Not to be left behind, both BahujanSamaj Party (BSP) chief Mayawati and Samajwadi Party chief Akhilesh Yadav competed to emerge as champions of ‘Muslim interests’ and, by extension, of secularism. Ms. Mayawati claimed in almost all her rallies that she gave 100 seats to Muslims — a rhetoric the BJP exploited to the hilt.

Demonetisation and people’s suffering — the material issues — took a back seat in political calculations. The unprecedented victory of the BJP and the selection of firebrand Hindutva leader Yogi Adityanath as U.P. Chief Minister signified the ascendency of cultural singularity being a condition to developmental politics.

The glimmers of this were visible in the Gujarat election though the equations had changed by then. The BJP suffered serious setbacks in rural seats. The historic win in Tripura gave the BJP the mistaken confidence about the invincibility of cultural issues qualifying the material promises. It rejected the subsequent setbacks in by-elections as aberrations until it suffered defeat in the recent Chhattisgarh, Rajasthan and Madhya Pradesh Assembly elections in varying degrees.

The factors that revived the Congress from dormancy were the material crisis after demonetisation and the Goods and Services Tax. The combination of rural distress, joblessness and rural inflation are the issues that significantly account for the BJP’s electoral loss. There is no reason to believe that these issues will not be relevant in 2019, as is argued in the oft-repeated electoral cliché that the dynamics for the Assembly and Lok Sabha elections are qualitatively different. Also, it would be wrong to read too much in the Congress’s recent flirtation with soft Hindutva. The Congress did not get votes due to Congress president Rahul Gandhi’s temple visits. The cultural posturing of the Congress was just a symbolic labelling beneath which lay its position of being a default alternative and spelling promise for farmers and the youth.

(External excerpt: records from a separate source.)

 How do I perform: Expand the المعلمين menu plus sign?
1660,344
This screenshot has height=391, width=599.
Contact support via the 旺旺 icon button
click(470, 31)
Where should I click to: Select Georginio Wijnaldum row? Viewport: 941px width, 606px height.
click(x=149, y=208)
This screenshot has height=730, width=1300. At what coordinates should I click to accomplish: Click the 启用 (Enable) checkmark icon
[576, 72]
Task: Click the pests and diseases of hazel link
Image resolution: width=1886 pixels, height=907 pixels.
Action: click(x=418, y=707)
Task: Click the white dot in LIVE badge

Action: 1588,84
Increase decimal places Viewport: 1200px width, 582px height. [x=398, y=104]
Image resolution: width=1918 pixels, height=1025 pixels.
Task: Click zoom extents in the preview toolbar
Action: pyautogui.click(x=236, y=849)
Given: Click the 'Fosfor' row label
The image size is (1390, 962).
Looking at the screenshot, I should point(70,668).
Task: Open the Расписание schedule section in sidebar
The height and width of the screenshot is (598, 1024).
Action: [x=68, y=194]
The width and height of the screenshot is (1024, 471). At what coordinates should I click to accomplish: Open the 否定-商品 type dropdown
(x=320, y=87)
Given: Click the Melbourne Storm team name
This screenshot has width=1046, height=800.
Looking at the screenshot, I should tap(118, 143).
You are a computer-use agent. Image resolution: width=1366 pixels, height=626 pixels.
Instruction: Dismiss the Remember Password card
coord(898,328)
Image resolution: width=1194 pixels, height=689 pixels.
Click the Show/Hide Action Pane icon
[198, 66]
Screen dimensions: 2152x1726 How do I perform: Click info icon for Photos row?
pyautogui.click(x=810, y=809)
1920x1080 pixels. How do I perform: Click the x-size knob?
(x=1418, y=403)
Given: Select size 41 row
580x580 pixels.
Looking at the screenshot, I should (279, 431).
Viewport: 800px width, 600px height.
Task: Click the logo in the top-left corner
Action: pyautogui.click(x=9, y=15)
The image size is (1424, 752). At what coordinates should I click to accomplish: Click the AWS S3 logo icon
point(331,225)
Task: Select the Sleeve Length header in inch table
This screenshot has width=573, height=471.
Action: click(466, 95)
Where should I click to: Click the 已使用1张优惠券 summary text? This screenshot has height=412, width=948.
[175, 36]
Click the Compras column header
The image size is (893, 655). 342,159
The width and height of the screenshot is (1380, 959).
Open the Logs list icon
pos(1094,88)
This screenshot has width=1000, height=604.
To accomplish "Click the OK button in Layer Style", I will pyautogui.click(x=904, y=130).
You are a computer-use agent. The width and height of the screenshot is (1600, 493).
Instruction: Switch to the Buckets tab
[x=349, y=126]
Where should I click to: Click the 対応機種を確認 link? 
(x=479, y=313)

All attempts to whip up issues of a Ram temple and name-changing did not prevent the BJP from losing a substantial portion of votes to the Congress. The success of cultural politics presupposes the delivery of a basic minimum denominator of material interest. The BSP, too, did not resonate with Dalit voters in the three States despite controversy and anger around the Scheduled Castes and Scheduled Tribes (Prevention of Atrocities) Act, as the party did not have any material narrative.

Similarly, Muslims voted more enthusiastically for the Telangana RashtraSamithi (TRS) in Telangana rather than the Owaisi-led All India Majlis-e-IttehadulMuslimeen on account of the TRS’s populist welfare policies.

This marked material crisis informing the Indian polity indicates the shrinking space of cultural politics. Hence, the road to 2019 lies in the framework of centrism that guarantees electoral success in resurrecting material politics without any polarising attempt to privilege the cultural singularity of Hindutva or its rhetorical counterpart from the Left’s attempt to forge a Dalit-Muslim alliance.